During the first vote on this bill in the House of Commons on Tuesday, 383 MPs supported the text, while 67 voted against. Among them are nearly sixty conservative MPs, including Business Minister Kemi Badenoch and several state secretaries.
An “anti-conservative” law
In the fall, the conservative Prime Minister, Rishi Sunak, launched, to everyone’s surprise, a very ambitious policy to combat smoking, even if it divided his camp. “It is our responsibility, our duty, to protect the next generation”, justified the Minister of Health, Victoria Atkins, at the opening of the debates in Westminster. According to the government, smoking is the leading cause of preventable death. It is responsible for around 80,000 deaths per year and one in four fatal cancers.

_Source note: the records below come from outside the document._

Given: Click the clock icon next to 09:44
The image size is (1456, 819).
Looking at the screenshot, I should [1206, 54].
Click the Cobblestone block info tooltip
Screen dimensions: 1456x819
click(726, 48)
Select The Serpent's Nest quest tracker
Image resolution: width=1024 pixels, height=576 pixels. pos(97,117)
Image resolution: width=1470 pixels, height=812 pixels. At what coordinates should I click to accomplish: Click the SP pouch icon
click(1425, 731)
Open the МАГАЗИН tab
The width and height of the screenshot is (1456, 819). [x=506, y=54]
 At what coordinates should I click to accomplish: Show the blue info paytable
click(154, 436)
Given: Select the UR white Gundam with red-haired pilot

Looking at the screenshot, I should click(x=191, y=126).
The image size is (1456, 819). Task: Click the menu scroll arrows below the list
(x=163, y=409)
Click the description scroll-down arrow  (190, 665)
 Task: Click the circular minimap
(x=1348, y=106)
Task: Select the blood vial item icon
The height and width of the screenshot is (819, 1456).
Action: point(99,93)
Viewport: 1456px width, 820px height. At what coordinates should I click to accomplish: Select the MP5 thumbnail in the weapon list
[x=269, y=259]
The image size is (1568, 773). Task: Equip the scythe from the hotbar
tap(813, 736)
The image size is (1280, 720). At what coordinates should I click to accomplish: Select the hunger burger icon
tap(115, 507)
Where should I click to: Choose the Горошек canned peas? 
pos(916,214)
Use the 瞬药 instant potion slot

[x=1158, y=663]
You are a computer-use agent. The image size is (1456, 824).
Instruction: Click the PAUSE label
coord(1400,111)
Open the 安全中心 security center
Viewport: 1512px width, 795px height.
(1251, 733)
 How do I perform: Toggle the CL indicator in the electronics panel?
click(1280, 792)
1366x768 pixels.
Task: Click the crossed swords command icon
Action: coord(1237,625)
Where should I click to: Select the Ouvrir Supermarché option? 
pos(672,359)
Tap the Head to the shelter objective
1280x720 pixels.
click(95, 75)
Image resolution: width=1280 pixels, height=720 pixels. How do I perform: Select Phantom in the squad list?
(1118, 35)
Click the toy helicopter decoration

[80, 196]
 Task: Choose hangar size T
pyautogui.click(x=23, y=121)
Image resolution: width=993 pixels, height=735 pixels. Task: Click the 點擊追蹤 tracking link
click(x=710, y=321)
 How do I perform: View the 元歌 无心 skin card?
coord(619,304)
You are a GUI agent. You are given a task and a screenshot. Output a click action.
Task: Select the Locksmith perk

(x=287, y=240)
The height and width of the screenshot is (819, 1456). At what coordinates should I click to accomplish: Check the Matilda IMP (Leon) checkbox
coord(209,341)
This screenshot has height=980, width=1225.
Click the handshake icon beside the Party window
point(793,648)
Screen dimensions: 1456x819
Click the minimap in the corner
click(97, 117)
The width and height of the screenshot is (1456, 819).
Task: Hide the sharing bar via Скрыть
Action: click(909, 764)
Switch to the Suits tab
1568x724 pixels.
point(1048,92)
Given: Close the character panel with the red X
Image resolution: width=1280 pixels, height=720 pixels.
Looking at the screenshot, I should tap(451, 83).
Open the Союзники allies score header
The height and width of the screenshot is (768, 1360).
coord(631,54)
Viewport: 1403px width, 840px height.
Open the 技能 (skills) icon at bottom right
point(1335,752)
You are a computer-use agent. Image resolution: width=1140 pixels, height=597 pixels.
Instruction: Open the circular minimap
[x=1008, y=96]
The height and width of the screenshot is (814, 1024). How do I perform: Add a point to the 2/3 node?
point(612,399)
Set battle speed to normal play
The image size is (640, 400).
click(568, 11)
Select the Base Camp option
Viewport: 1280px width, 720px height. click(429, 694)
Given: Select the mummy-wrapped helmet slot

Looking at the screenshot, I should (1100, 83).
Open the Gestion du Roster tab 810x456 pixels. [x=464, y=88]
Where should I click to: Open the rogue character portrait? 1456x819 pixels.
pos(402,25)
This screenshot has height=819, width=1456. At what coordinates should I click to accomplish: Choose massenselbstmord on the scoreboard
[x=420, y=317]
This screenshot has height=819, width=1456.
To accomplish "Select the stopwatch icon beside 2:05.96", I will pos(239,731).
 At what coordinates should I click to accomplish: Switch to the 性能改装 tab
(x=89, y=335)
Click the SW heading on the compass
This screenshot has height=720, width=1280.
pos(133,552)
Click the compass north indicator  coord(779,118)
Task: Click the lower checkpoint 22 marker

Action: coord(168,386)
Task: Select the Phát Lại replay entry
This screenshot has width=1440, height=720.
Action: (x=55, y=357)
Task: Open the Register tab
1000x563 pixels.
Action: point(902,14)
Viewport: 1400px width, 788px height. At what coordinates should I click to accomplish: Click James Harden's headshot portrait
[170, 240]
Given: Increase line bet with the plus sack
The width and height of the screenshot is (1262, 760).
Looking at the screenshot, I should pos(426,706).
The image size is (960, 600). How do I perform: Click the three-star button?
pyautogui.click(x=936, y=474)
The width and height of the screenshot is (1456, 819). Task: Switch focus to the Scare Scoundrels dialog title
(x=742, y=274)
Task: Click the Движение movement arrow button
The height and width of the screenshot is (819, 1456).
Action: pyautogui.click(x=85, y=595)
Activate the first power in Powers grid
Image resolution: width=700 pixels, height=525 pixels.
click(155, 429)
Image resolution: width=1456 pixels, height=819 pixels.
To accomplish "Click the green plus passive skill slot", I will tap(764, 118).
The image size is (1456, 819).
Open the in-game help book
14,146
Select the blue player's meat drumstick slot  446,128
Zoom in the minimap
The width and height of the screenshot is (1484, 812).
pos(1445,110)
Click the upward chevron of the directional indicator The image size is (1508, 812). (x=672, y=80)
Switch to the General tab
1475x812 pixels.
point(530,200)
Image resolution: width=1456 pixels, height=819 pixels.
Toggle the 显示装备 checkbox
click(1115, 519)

Rishi Sunak was able to count on the votes of the Labor Party to support his text. But the opposition of certain elected representatives of his majority is likely to further weaken his authority and reinforce divisions within his party, already well ahead of Labor in the polls in the run-up to the legislative elections expected this year. Liz Truss, short-lived head of government before Rishi Sunak, described him as“anti-conservative”. “We are a free country. We should not be the ones telling people not to smoke”. Former Prime Minister Boris Johnson also criticized the text, saying it was “just crazy” for Winston Churchill’s party to want to ban “cigars” of which the former conservative leader was an amateur.